At selected intervals, duplicate samples were analyzed directly by high-performance liquid chromatography with radiochemical flow detection (HPLC-RAD) to determine the distribution of radioactivity.

The material balance of radioactivity for the sterile natural water and sterile distilled water samples throughout the study ranged from 91.2 - 101.6% of the applied radioactivity (%AR).

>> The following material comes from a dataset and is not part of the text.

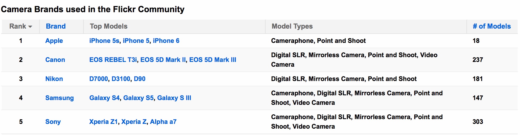The image size is (520, 135).
Task: View the iPhone 5s model
Action: [x=104, y=41]
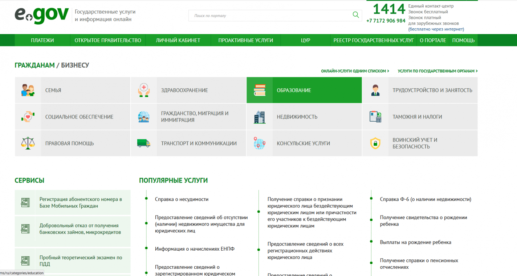Open Выплаты на рождение ребенка link

415,242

Based on the data generated in this study, S-2310 degraded very fast by photolysis in sterile natural water and sterile distilled water with greater than 90% degradation observed after 9 days of continuous irradiation. The DT50 (half-lives) and DT90 values of S-2310 under natural sunlight (Tokyo, spring) were estimated to be 7.4 - 9.4 and 24.2 - 31.5 days in sterile natural water and 7.9 and 25.9 days in sterile distilled water, respectively as summarized in the following tables:

Table 1: Observed DT50 and DT90 values of S-2310; [Isothiazol-3-14C, carboxamide-14 C]S-2310

[lsothiazole-3-14C, Carboxamide-14C]S-2310

Rate Constant (days1)

Observed DT50 (days)

Observed DT90 (days)

r2

Irradiated Natural Water

0.3927

1.8

5.9

0.9912

Irradiated Distilled Water

0.3186

2.2

7.2

0.9753

Dark Control Natural Water

0.0007

990

3290

0.0315

Dark Control Distilled Water

0.0104

66.6

221

0.9106

Table 2: Observed DT50 and DT90 values of S-2310; [Phenyl(U)-14C]S-2310

[Phenyl(U)-14C]S-2310

Rate Constant (days1)

Observed DT50(days)

Observed DT90 (days)

r2

Irradiated Natural Water

0.3009

2.3

7.7

0.9894

Irradiated Distilled Water

0.3208

2.2

7.2

0.9501

Dark Control Natural Water

0.0037

187.3

622

0.2524

Dark Control Distilled Water

0.0122

56.8

189

0.9287

Table 3: Estimated DT50 and DT90 values of S-2310 in Tokyo, spring

[lsothiazole-3-14C, Carboxamide-14C]S-2310

DT50 (days)

DT90 (days)

Irradiated Sterile Natural Water

7.4

24.2

Irradiated Sterile Distilled Water

7.9

25.9

[Phenyl(U)-14C]S-2310

 

 

Irradiated Sterile Natural Water

9.4

31.5

Irradiated Sterile Distilled Water

7.9

25.9

The values for the DT50 and DT90 calculations were in good agreement between the phenyl and the isothiazole labels. S-2310 was rapidly and extensively degraded during aqueous photolysis at 25 ± 2 °C. The photolysis of S-2310 produced a complex mixture of components from both the natural water and distilled water solutions. The major degradate was anthranilonitrile amounting for up to 14.5% of the applied radioactivity via amide cleavage. A number of minor degradates were also formed and they were gradually mineralized to 14CO2. Based on the results of this study, photolysis will be a major route of elimination of S-2310 from the aquatic environment.